- _DOCUMENT EXCERPT_
╭──
CHAMPAIGN – As Justin Taylor walked out of the Memorial Stadium exit to a waiting bus, the Nazareth senior made certain to prominently display his championship medal.
His journey made him cherish the moment.
Taylor, like many of his Roadrunners’ teammates, was once young and talented, his future in front of him. He was a freshman on the Nazareth team that lost to Mount Carmel in the 2019 Class 7A final, a group that all but guaranteed it would be back in short order.
With J.J. McCarthy and Tyler Morris around, it seemed a safe bet.
“That team was loaded. I was thinking we’d be back the next year,” said Taylor, now a senior. “We had a young team and everybody was mature. It was going to be really scary for other teams. But you can’t control what happened.”
Indeed, Nazareth’s road back to a state championship took three years. To Taylor, it probably felt like a lifetime.
A pandemic hit, the fall 2020 season was pushed back to the spring and McCarthy left. Others followed. Nazareth recovered to reach the quarterfinals last fall, but a run this year to Champaign seemed like a pipe dream when the Roadrunners started 2-4.
Eight wins later, Nazareth on Nov. 26 beat Peoria in a Class 5A championship game barnburner 45-44 to win the program’s fourth state title. The Roadrunners became only the fourth four-loss state champion, the first to do so after starting 2-4.
╰──
- _TASK ITEM 1_
Copy everything in the Nazareth football article from "Taylor, like many" down to "in short order.", and swap "freshman" for "sophomore".
- _TASK ITEM 2_
Answer these questions using the Nazareth football article:
(a) Which team beat Nazareth in the 2019 Class 7A final?
(b) What was the final score of Nazareth's championship win over Peoria?
(c) What record did the Roadrunners have at the start of this year's run?
Rely on the Nazareth football article alone.

- _Stored records_
╭──
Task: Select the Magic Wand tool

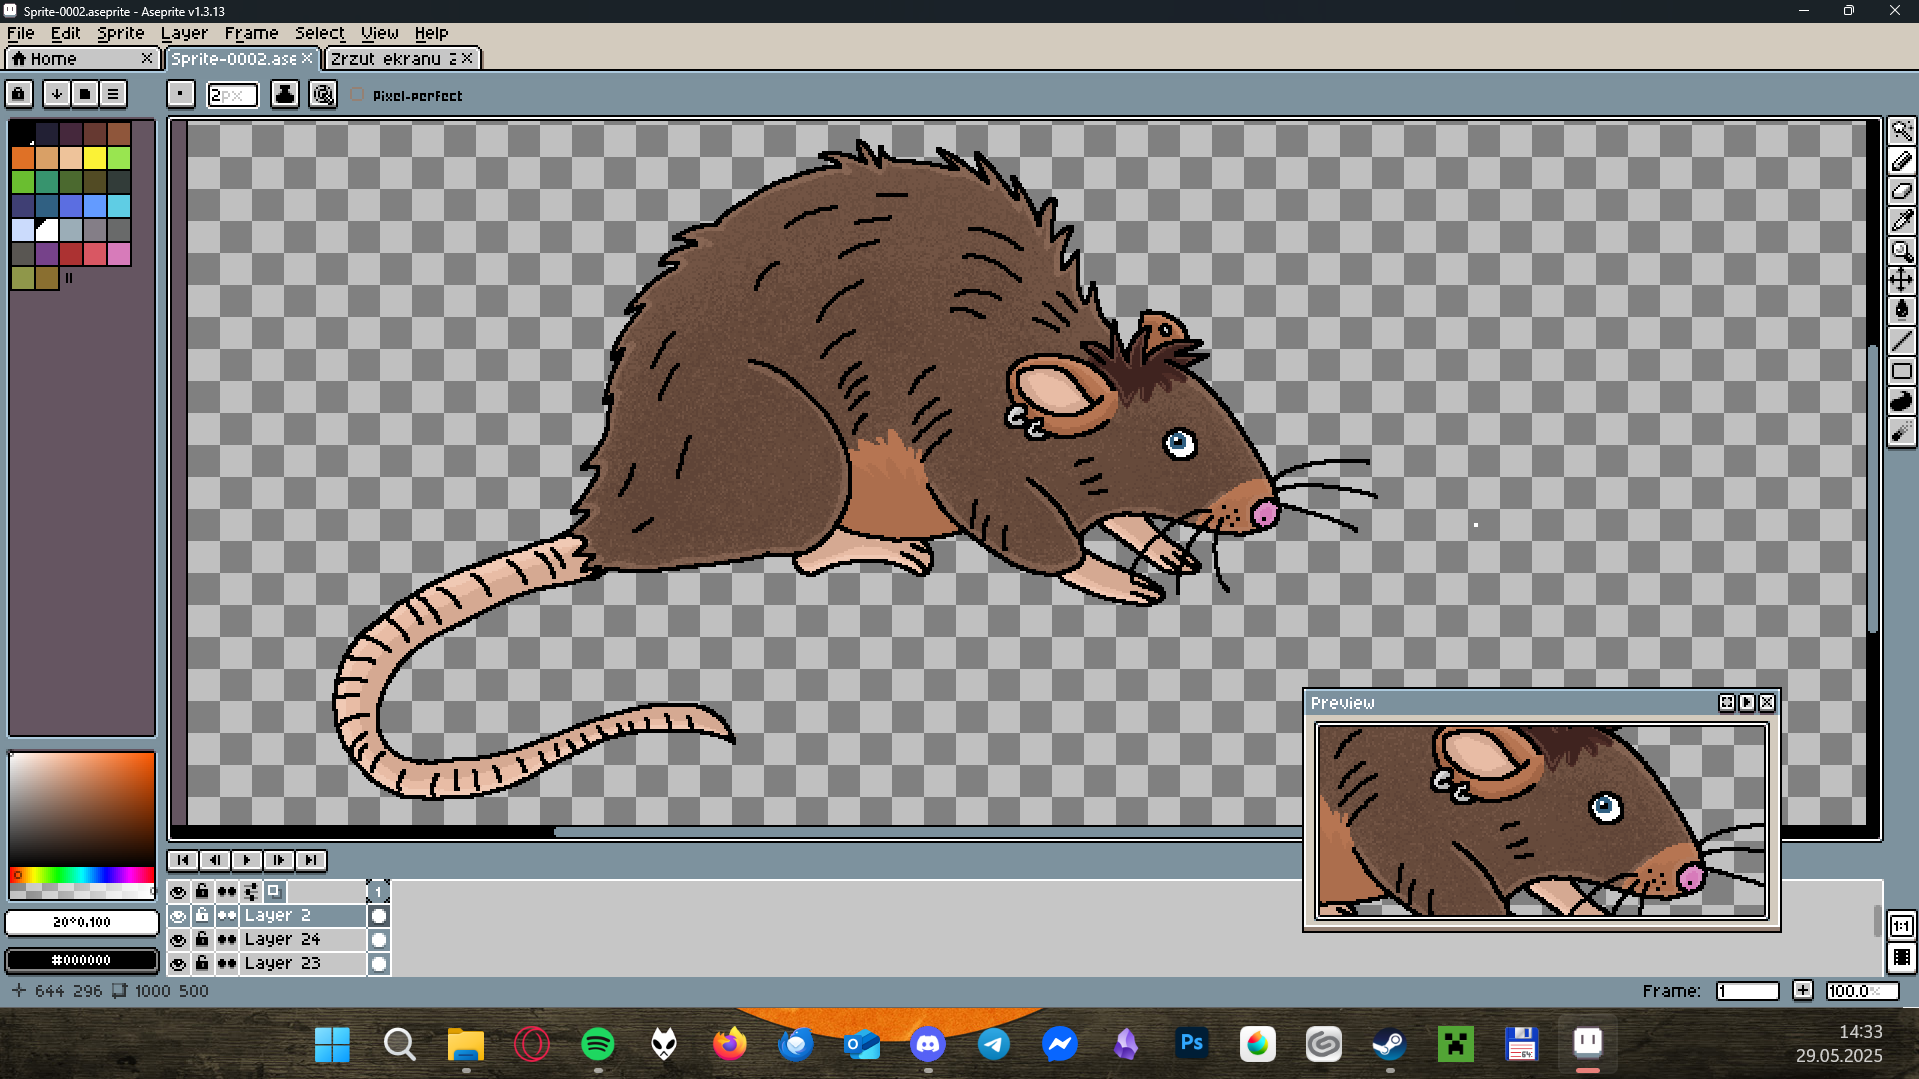Action: click(1901, 131)
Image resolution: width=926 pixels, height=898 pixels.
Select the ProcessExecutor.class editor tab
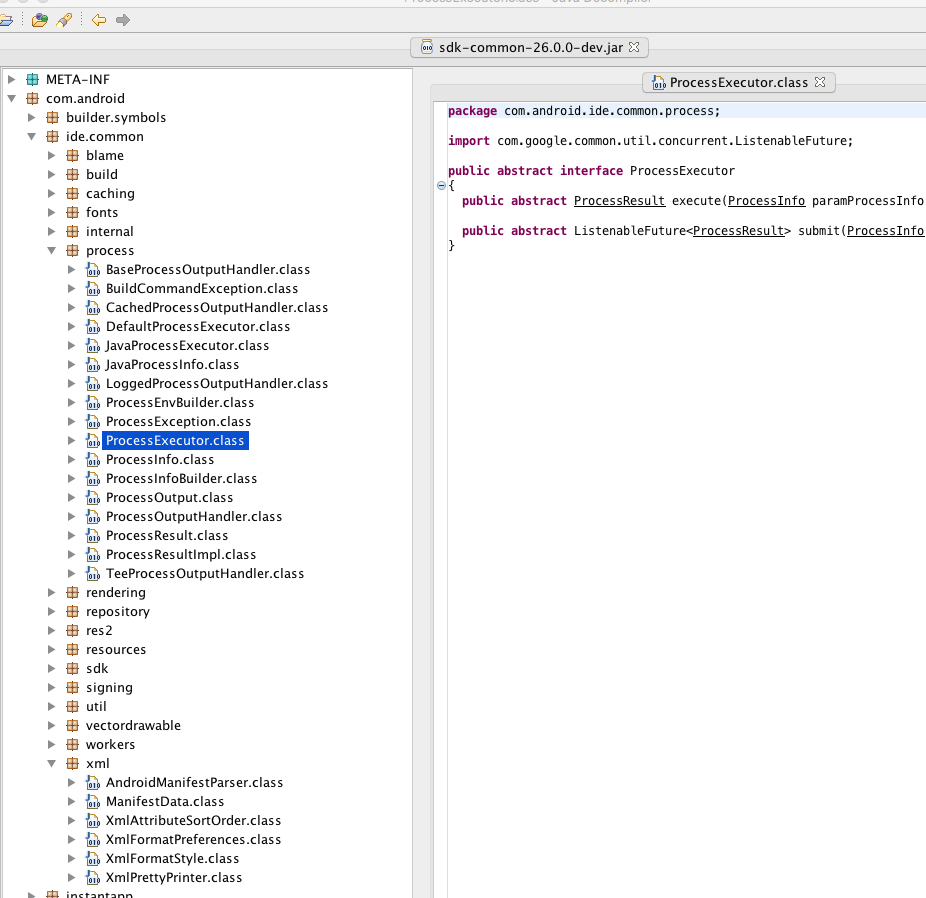pyautogui.click(x=738, y=82)
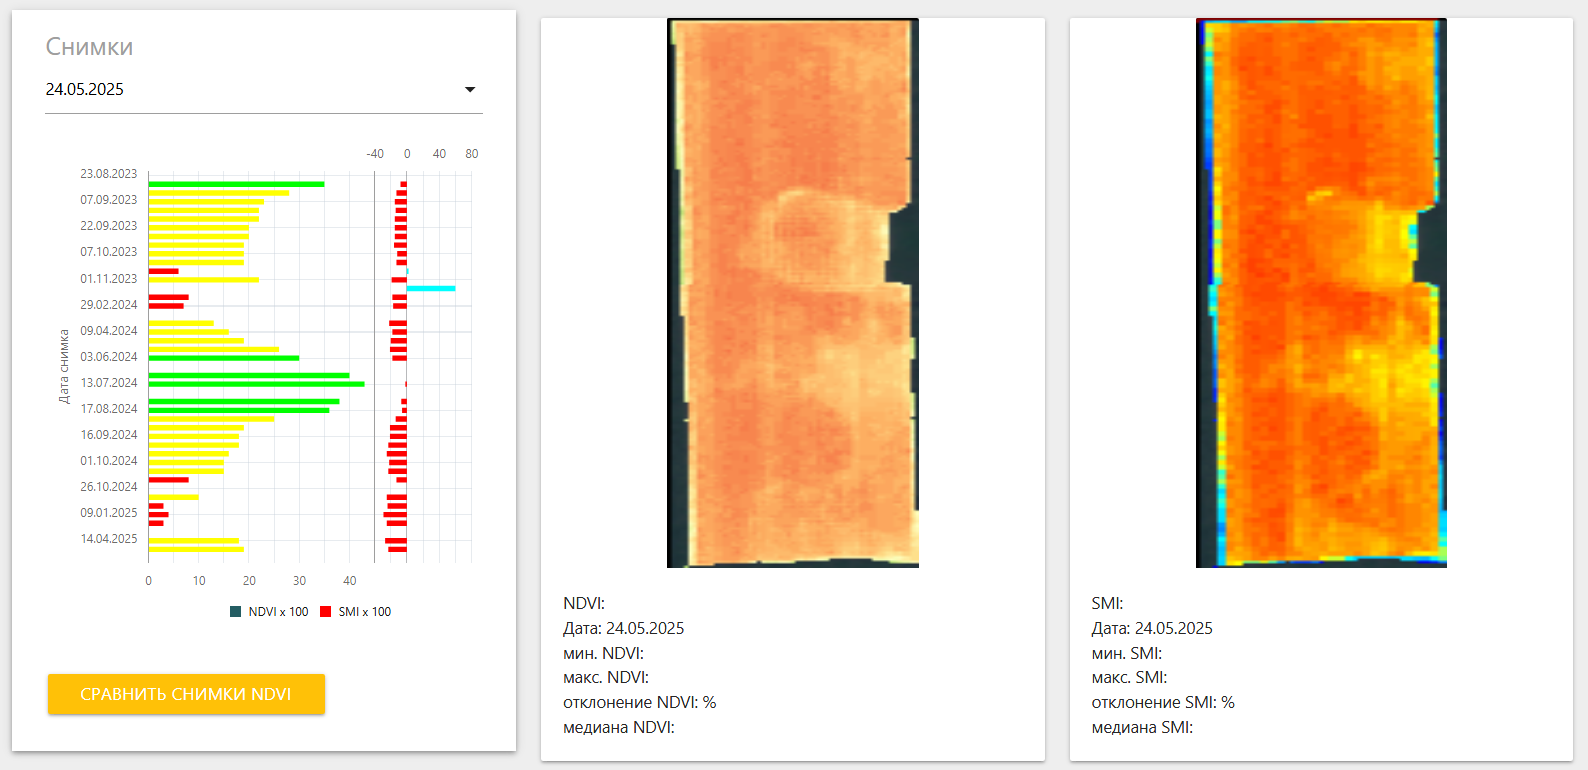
╰──
- _EXERCISE OUTPUT 1_
Taylor, like many of his Roadrunners’ teammates, was once young and talented, his future in front of him. He was a sophomore on the Nazareth team that lost to Mount Carmel in the 2019 Class 7A final, a group that all but guaranteed it would be back in short order.

- _EXERCISE OUTPUT 2_
(a) Mount Carmel
(b) 45-44
(c) 2-4